§ **Requirements**
a – Find every line of the records that contains the word "dimensions", matching case exactly, and copy each of those lines.
b – Write the next part of the passage about the convoy and the Rifles, picking up after its final sentence.

--- start of Quoted text ---

It was not until almost three weeks had passed since leaving Dover that the convoy got properly under way. Happily for the commanding officer and his company commanders like O’Hare, nobody had been left behind through desertion or serious infractions of discipline.

As it sailed towards the open Atlantic, the convoy had swelled. Transports carrying two other battalions had joined them, as had Nymph, a frigate carrying the brigadier general who was commanding the whole enterprise. The veterans knew him well: Black Bob, a fierce flogger who taught them to fear their master. Old sweats could have pointed out their brigadier as he strolled on the frigate’s deck or dined near the big windows of its captain’s cabin. The brigadier was one of the few officers who knew the squadron’s destination. Fierce reputation or not, he had been given a real plum of a job in command of this crack brigade, made up of some of the most highly trained troops in the Army.

Even among these three battalions, the Rifles were unique. Their green uniforms marked them out, as did their blackened leather cross-belts (for the other two battalions hung equipment whitened with pipe clay over their red coats). Their weapons were different too, the barrels grooved or rifled to spin the ball, giving greater accuracy and allowing them to attempt aimed fire at long range.

--- end of Quoted text ---
--- start of Data to use ---

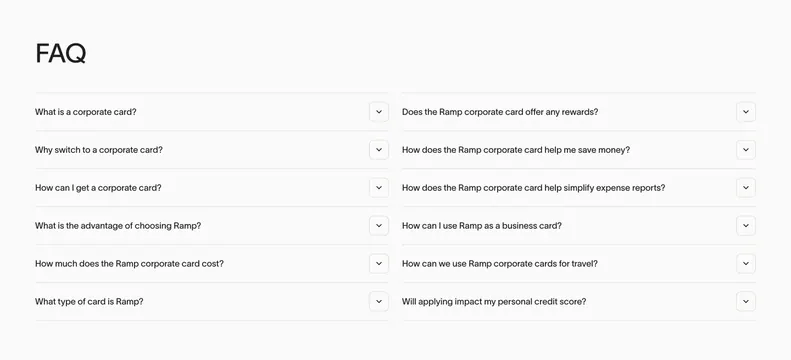791x360 pixels.
Task: Expand the chevron beside 'Why switch to a corporate card?'
Action: [x=379, y=150]
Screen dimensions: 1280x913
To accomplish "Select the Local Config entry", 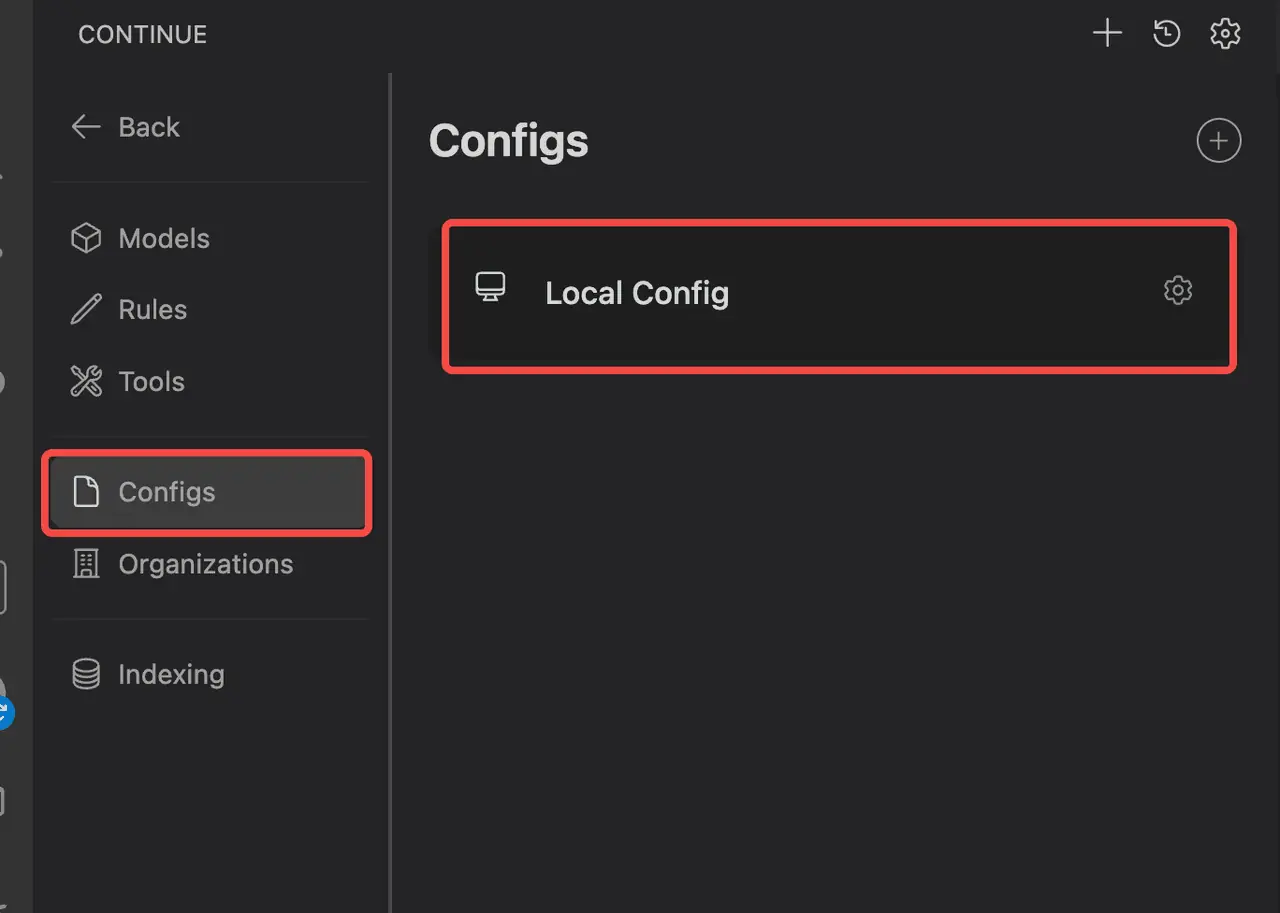I will tap(637, 293).
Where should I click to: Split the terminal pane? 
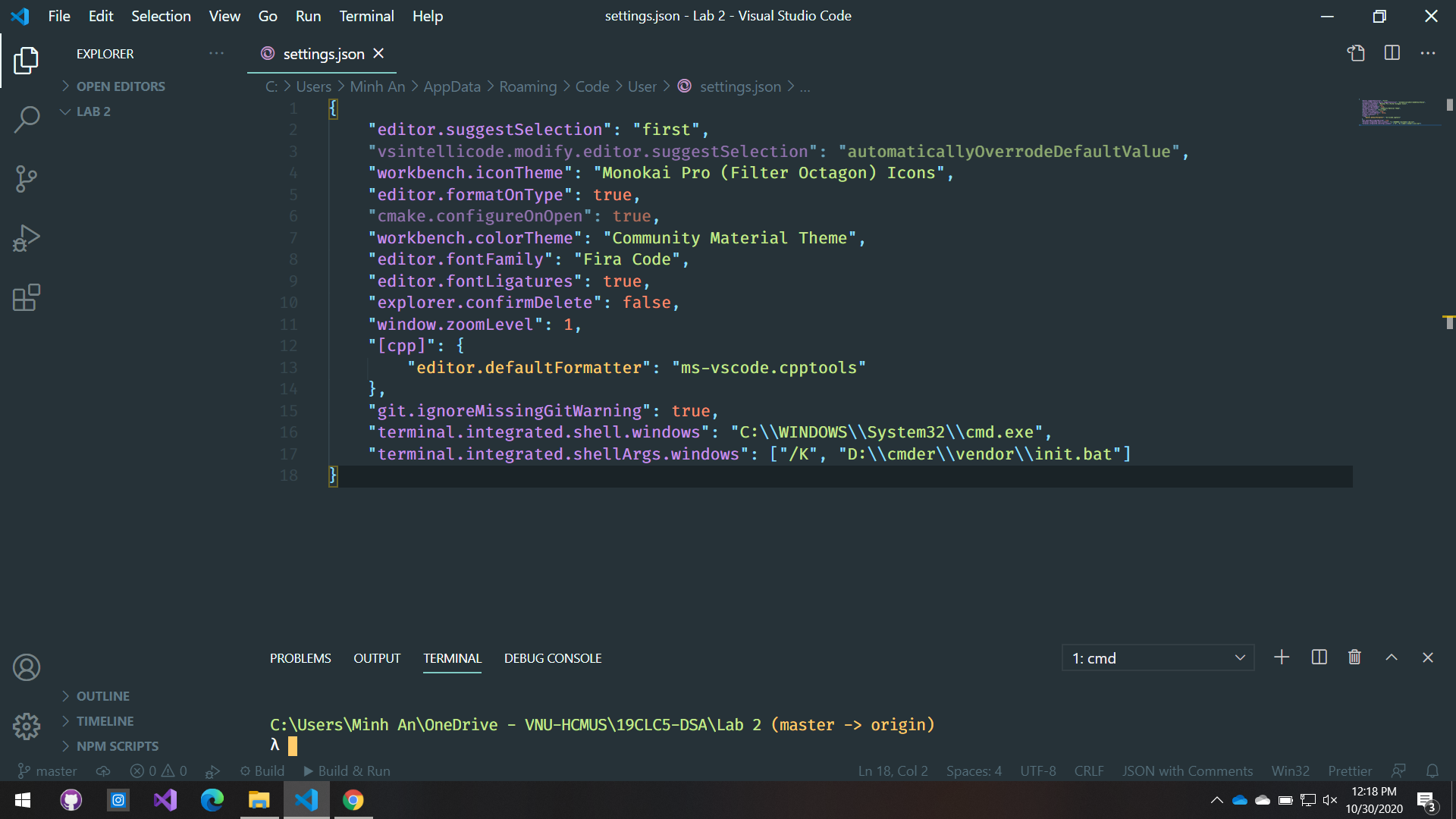pyautogui.click(x=1320, y=657)
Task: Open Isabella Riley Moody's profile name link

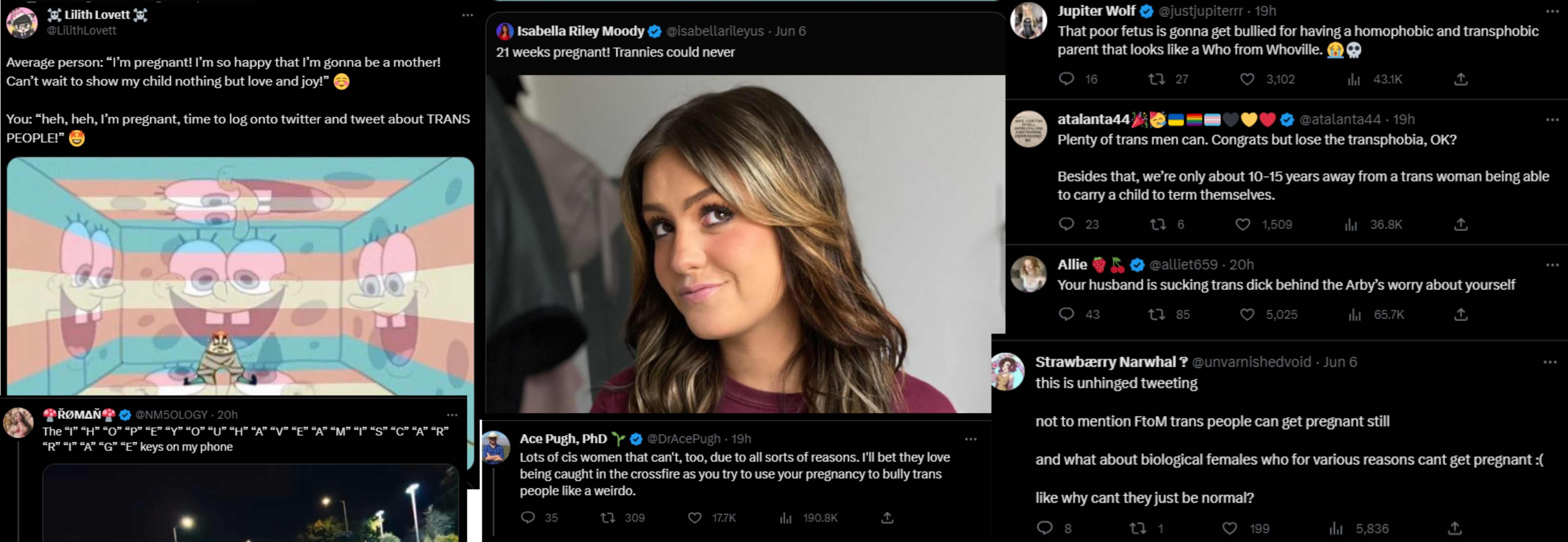Action: click(580, 31)
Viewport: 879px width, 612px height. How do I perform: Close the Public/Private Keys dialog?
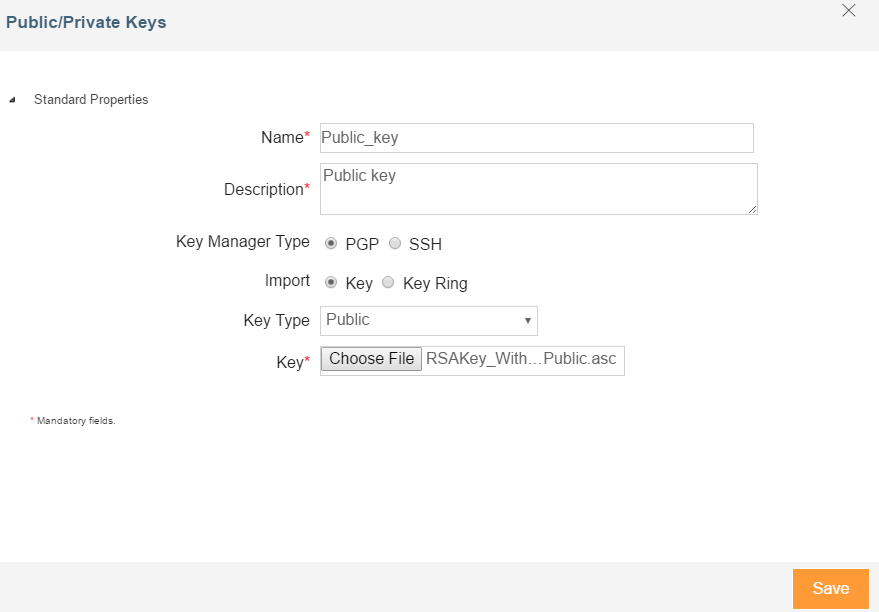[849, 11]
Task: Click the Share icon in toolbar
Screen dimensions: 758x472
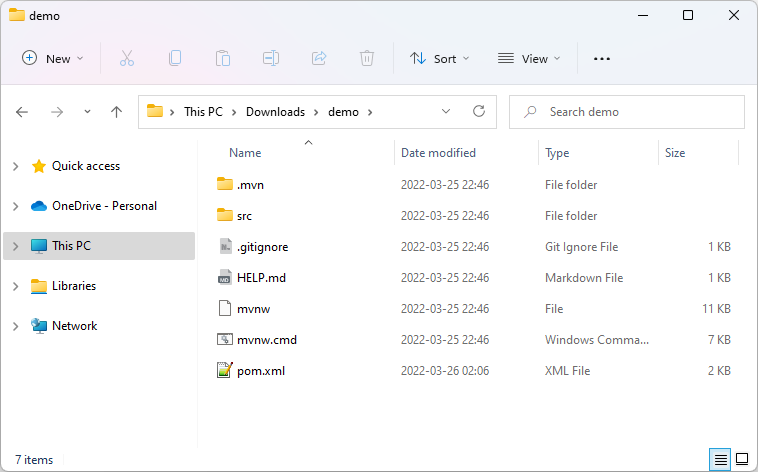Action: click(x=319, y=59)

--- end of Data to use ---

§ **Results by task**
a –
Screen dimensions: 1280x913
Screen dimensions: 758x472

b –
Just as many of the men in the 95th were yearning to prove themselves, so their commanding officer knew the present expedition would allow a chance to demonstrate a new sort of soldiering; a different approach to training, discipline, tactics and fighting. The higher reaches of the Army were notoriously conservative, and many generals, while they could appreciate the value of a sprinkling of sharpshooters here and there, could see no value in deploying an entire regiment of riflemen en masse for they must soon be driven from the field by formed infantry or cavalry. ‘A very amusing plaything’: that was how one of the Army’s most experienced generals had ridiculed the Rifles.

As the ships passed the Needles, the foam frothing against their bows, gulls and all variety of seabirds dived and wheeled about them. And this is when some of the 95th’s veterans showed their true colours. Officers and men alike drew their rifles and started shooting the creatures. What on earth did the sea officers make of the crackle of gunfire that built into a cacophony? Every now and then a cheer would go up as one of the Green Jackets found his mark and some unfortunate gull plopped into the brine.

‘The order of the day was to bombard the sea-fowl which swarm at this season on the rocks. Rifles and fowling pieces were brought into full play on this occasion,’ one of the company commanders wrote. It was no mean feat to drill a bird at any sort of distance; add to that the rapid movements of both ship and prey. For a seaman this was a barbaric thing to do, unless you’d been driven mad by hunger. But for the riflemen killing was sport, the best there was, and as soon as they got to wherever they were going, they intended to show how good they were at hunting men too.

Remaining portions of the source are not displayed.